Quando a gente dá de cara com a alegria, não dá pra resistir. Sobe ao peito uma sensação de preenchimento. Às vezes falta o chão.
A alegria, quando vem forte, toma conta do nosso corpo e faz perder a noção do tempo. Leva embora o vazio. Depois, enquanto nos deixa para que outros afetos se apoderem, sai em forma de sorriso, de paz, de vida. Cada um vai descobrindo, ao longo da sua trajetória, onde encontrar fontes de alegria: um abraço de mãe, a garfada na comida preferida, a visão do mar, um beijo, a conquista de um diploma, a lambida do cachorro.
Quando adoecemos, enxergamos na cura da enfermidade a saída para que voltemos a desbravar o mundo e esbarrar em momentos de alegria. Parece que o corpo saudável é condição para isso. Se a doença nos faz permanecer no hospital por mais tempo, tentamos criar explicações que façam sentido – pelo menos pra nós mesmos – do porquê deste martírio.

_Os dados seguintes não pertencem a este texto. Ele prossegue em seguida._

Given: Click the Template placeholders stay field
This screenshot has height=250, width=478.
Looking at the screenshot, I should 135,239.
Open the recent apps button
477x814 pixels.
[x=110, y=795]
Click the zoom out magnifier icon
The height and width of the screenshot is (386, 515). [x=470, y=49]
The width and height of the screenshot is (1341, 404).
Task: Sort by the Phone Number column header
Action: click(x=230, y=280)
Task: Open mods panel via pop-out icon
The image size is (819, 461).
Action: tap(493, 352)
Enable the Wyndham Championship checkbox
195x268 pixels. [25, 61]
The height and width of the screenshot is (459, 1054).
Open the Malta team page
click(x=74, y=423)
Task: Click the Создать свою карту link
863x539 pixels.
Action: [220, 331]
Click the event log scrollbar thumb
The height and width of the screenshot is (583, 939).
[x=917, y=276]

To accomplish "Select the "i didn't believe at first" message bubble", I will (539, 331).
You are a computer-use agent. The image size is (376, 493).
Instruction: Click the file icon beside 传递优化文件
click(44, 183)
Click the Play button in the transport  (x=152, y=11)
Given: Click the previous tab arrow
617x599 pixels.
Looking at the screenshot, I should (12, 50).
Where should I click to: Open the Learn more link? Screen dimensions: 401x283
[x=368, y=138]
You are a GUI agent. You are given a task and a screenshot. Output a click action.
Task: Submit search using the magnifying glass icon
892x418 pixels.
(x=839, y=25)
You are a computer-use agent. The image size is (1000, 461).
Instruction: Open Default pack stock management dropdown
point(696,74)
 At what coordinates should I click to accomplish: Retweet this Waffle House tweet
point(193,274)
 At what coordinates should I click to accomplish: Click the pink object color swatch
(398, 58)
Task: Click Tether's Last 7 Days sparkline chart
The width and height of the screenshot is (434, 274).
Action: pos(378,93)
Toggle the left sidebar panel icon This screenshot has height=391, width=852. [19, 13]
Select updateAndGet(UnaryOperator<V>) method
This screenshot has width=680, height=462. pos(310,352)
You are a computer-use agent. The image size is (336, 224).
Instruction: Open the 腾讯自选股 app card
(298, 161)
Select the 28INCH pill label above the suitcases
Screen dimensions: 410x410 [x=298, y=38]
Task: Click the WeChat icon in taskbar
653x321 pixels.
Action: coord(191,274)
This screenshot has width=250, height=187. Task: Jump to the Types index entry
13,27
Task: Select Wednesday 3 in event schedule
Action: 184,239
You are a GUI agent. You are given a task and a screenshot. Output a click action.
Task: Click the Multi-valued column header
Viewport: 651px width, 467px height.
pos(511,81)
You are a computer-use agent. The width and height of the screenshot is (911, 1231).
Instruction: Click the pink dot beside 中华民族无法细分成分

Afetos tristes e olhares piedosos podem se instalar. A consciência domina qualquer tentativa de escape, de imaginação. Colocamos a nossa reabilitação à mercê do destino.
Mas… Calma. Não é preciso estar saudável pra sentir alegria. A gente sabe. Requer, talvez, algum esforço para espantar esses afetos tristes e abrir espaço para os encontros. Sim, mais um esforço além de todos aqueles pedidos ao paciente – pelos profissionais de saúde, por nossos parentes e pelo próprio corpo, debilitado e atrás de energia para se recuperar.
Já contamos muitas histórias de pacientes que conseguiram tirar poesia do cotidiano no hospital. Gente que desviou o foco do medo da agulha ou da decepção com a recuperação lenta. Isso não significa que o medo não surgirá segundos antes da injeção, mas traz a descoberta de que a dor é apenas uma parte da experiência no hospital… E, por que não, uma parte da vida?
Quando a alegria se instala em um corpo em que a saúde encontra resistência, ela potencializa afetos positivos, traz intensidade, faz nossos motores voltarem a funcionar. Restaura, afinal, a ânsia de vida. Depois ela nos abandona, como deve ser, para lembrar de que é preciso ter força para encontrá-la novamente.
No hospital ou fora dele, talvez não seja preciso forçar a barra para encontrar sentido e utilidade naquilo que passamos, ancorando-se em forças sobrenaturais ou ficando à deriva de um destino, mas estar disponível para que os afetos como a alegria nos atinjam e restaurem algo que as crianças sabem bem e que aprendemos com o primeiro respirar, dolorido, dos nossos pulmões recém-nascidos: que a força e a potência de vida estão em nós mesmos.